Dietary fiber refers to the indigestible components of plant-based foods. A growing body of evidence indicates that eating a fiber-rich diet decreases the risks of many chronic diseases, such as coronary heart disease, stroke, hypertension, diabetes, and some types of cancer, including breast cancer and colon cancer. Findings presented in a 2015 report suggest that fiber-rich diets reduce the risk of all causes of premature death.
Public health recommendations for fiber intake vary based on a person’s age and sex. For example, females need between 22 and 28 grams of fiber per day, and males need between 28 and 34 grams per day. Most people living in the United States only get about half of the recommended amounts of fiber daily.

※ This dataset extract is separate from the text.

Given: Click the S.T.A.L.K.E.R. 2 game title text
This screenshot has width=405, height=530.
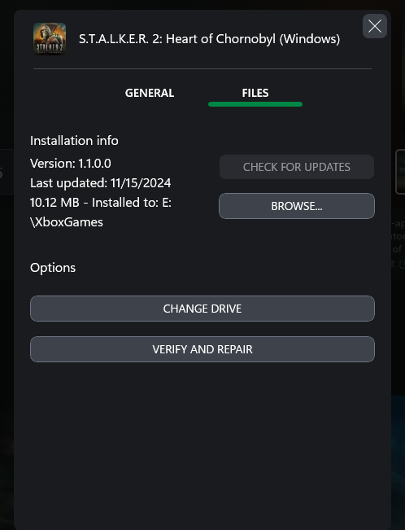Looking at the screenshot, I should pyautogui.click(x=210, y=39).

The authors of the report analyzed the data from 17 studies investigating links between dietary fiber intake and the risk of premature death. The studies involved more than 980,000 healthy adults and spanned a period of 20 years. The authors categorized the participants by age, sex, study population and location, dietary assessment method, and follow-up period. They also took various risk factors among the participants into account, such as their body mass index, physical activity level, cholesterol levels, blood pressure, and whether they smoke or drank alcohol.
The analysis revealed that more than 67,000 of the various study participants died during the study period. Among the people that died, those with the highest dietary fiber intake were 16 percent less likely to die from premature causes when compared to those with the lowest intake. For every 10-gram increase of fiber intake per day, the risk of premature death decreased 10 percent.
These findings suggest that dietary fiber exerts a robust protective effect against premature death. Public health efforts aimed at increasing dietary fiber intake may be beneficial for reducing all causes of premature death.